THE EXERCISE:
Which of the rows below contain the word "Select"? Pull out each of those lines and copy it in full.

** start RAW RECORDS **

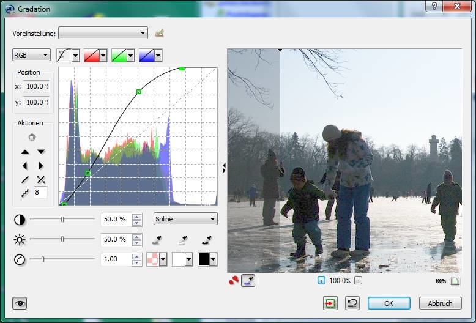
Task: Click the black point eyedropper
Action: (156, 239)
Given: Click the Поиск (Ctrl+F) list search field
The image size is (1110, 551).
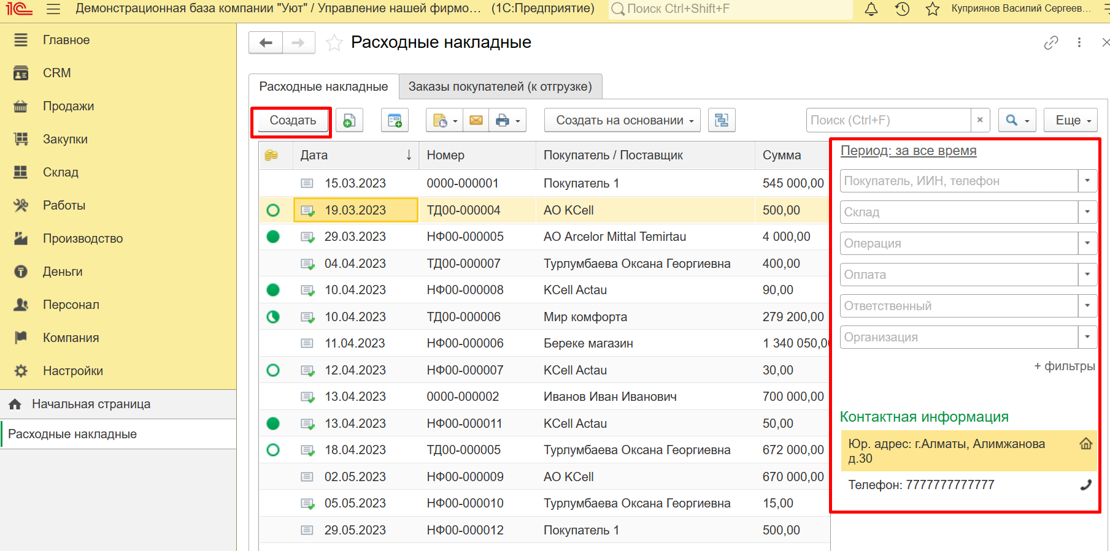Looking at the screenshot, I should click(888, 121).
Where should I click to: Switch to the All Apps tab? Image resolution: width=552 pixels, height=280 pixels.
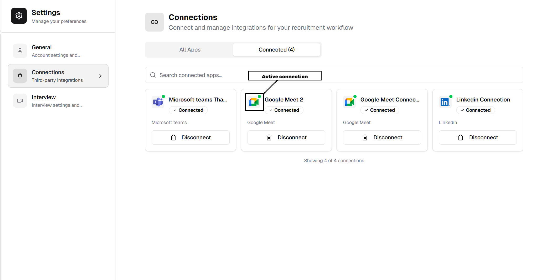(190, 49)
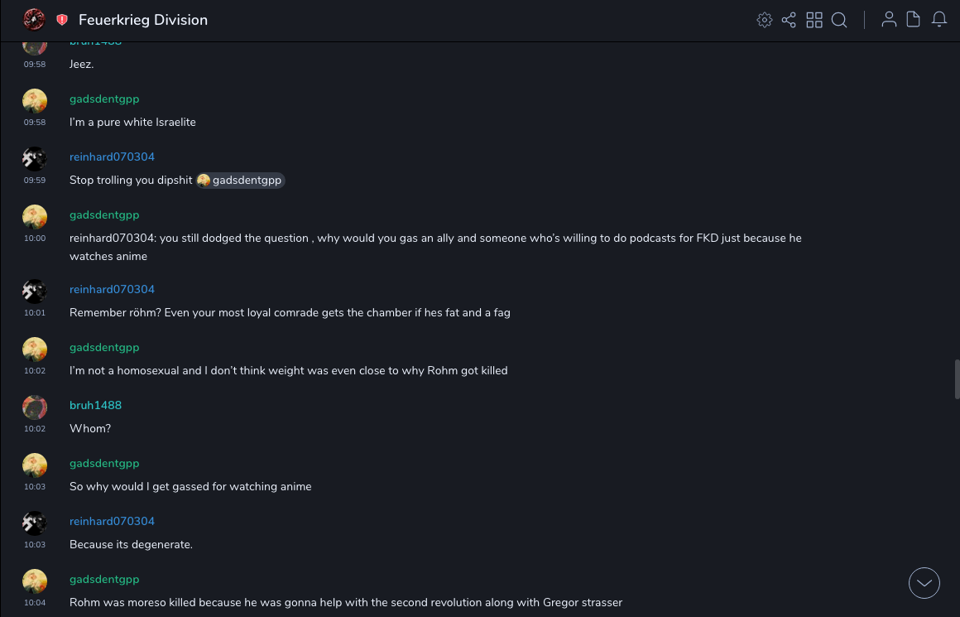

** end RAW RECORDS **
** start RAW RECORDS **

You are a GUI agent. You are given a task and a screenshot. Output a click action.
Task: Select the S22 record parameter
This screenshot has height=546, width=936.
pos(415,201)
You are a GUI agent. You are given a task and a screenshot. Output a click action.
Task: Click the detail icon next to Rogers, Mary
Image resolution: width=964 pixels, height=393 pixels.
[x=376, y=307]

** end RAW RECORDS **
** start RAW RECORDS **

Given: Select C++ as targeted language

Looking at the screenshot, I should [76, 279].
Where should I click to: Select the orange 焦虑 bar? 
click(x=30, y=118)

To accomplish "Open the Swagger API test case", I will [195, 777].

** end RAW RECORDS **

COMPLETED EXERCISE:
Task: Select the S22 record parameter
Given: Select C++ as targeted language
Where should I click to: Select the orange 焦虑 bar? 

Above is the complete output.